* Your instructions *
Reproduce every record precisely, leaving no line out.

+ + + + +

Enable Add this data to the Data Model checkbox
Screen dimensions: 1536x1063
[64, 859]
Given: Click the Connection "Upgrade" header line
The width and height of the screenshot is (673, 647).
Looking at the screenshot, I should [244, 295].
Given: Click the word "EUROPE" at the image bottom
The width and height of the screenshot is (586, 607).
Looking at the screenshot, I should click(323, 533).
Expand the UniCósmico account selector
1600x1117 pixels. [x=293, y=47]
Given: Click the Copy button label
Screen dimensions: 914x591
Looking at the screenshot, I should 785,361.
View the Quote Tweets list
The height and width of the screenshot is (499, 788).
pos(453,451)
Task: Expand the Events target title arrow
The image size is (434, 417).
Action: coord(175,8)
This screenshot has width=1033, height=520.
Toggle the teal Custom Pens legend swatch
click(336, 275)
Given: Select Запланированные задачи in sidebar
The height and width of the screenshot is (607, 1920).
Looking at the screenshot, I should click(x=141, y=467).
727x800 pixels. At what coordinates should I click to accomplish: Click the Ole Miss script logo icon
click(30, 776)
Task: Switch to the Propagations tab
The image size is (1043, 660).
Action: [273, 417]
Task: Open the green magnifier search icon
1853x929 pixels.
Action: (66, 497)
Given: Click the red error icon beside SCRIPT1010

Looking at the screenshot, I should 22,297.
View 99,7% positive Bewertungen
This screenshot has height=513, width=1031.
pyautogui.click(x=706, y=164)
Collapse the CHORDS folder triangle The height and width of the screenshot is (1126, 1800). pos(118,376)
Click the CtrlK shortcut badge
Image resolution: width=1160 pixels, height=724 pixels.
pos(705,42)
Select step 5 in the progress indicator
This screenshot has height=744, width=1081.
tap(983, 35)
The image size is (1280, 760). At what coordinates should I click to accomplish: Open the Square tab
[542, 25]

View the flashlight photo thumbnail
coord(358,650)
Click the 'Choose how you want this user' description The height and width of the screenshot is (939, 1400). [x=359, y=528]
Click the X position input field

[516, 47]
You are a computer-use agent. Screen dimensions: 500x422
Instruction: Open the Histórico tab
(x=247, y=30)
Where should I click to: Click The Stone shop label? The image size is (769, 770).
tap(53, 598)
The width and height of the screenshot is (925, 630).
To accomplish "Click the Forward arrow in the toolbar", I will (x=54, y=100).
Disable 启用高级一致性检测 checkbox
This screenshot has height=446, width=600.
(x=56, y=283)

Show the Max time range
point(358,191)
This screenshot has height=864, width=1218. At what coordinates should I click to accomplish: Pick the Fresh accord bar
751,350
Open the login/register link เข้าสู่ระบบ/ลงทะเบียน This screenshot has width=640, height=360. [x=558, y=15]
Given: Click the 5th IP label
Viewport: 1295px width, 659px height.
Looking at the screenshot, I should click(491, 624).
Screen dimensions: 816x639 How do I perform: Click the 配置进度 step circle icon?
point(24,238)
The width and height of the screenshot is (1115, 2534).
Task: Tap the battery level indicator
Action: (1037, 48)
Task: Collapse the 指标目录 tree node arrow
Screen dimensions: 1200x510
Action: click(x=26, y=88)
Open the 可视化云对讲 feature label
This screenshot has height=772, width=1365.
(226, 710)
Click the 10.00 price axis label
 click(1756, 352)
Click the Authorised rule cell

+ + + + +

* Finished exercise *
Enable Add this data to the Data Model checkbox
Screen dimensions: 1536x1063
[64, 859]
Given: Click the Connection "Upgrade" header line
The width and height of the screenshot is (673, 647).
Looking at the screenshot, I should [244, 295].
Given: Click the word "EUROPE" at the image bottom
The width and height of the screenshot is (586, 607).
Looking at the screenshot, I should click(323, 533).
Expand the UniCósmico account selector
1600x1117 pixels. [x=293, y=47]
Given: Click the Copy button label
Screen dimensions: 914x591
Looking at the screenshot, I should 785,361.
View the Quote Tweets list
The height and width of the screenshot is (499, 788).
pos(453,451)
Task: Expand the Events target title arrow
The image size is (434, 417).
Action: coord(175,8)
This screenshot has width=1033, height=520.
Toggle the teal Custom Pens legend swatch
click(336, 275)
Given: Select Запланированные задачи in sidebar
The height and width of the screenshot is (607, 1920).
Looking at the screenshot, I should click(x=141, y=467).
727x800 pixels. At what coordinates should I click to accomplish: Click the Ole Miss script logo icon
click(30, 776)
Task: Switch to the Propagations tab
The image size is (1043, 660).
Action: [273, 417]
Task: Open the green magnifier search icon
1853x929 pixels.
Action: (66, 497)
Given: Click the red error icon beside SCRIPT1010

Looking at the screenshot, I should 22,297.
View 99,7% positive Bewertungen
This screenshot has height=513, width=1031.
pyautogui.click(x=706, y=164)
Collapse the CHORDS folder triangle The height and width of the screenshot is (1126, 1800). pos(118,376)
Click the CtrlK shortcut badge
Image resolution: width=1160 pixels, height=724 pixels.
pos(705,42)
Select step 5 in the progress indicator
This screenshot has height=744, width=1081.
tap(983, 35)
The image size is (1280, 760). At what coordinates should I click to accomplish: Open the Square tab
[542, 25]

View the flashlight photo thumbnail
coord(358,650)
Click the 'Choose how you want this user' description The height and width of the screenshot is (939, 1400). [x=359, y=528]
Click the X position input field

[516, 47]
You are a computer-use agent. Screen dimensions: 500x422
Instruction: Open the Histórico tab
(x=247, y=30)
Where should I click to: Click The Stone shop label? The image size is (769, 770).
tap(53, 598)
The width and height of the screenshot is (925, 630).
To accomplish "Click the Forward arrow in the toolbar", I will (x=54, y=100).
Disable 启用高级一致性检测 checkbox
This screenshot has height=446, width=600.
(x=56, y=283)

Show the Max time range
point(358,191)
This screenshot has height=864, width=1218. At what coordinates should I click to accomplish: Pick the Fresh accord bar
751,350
Open the login/register link เข้าสู่ระบบ/ลงทะเบียน This screenshot has width=640, height=360. [x=558, y=15]
Given: Click the 5th IP label
Viewport: 1295px width, 659px height.
Looking at the screenshot, I should click(491, 624).
Screen dimensions: 816x639 How do I perform: Click the 配置进度 step circle icon?
point(24,238)
The width and height of the screenshot is (1115, 2534).
Task: Tap the battery level indicator
Action: (1037, 48)
Task: Collapse the 指标目录 tree node arrow
Screen dimensions: 1200x510
Action: click(x=26, y=88)
Open the 可视化云对讲 feature label
This screenshot has height=772, width=1365.
(226, 710)
Click the 10.00 price axis label
 click(1756, 352)
Click the Authorised rule cell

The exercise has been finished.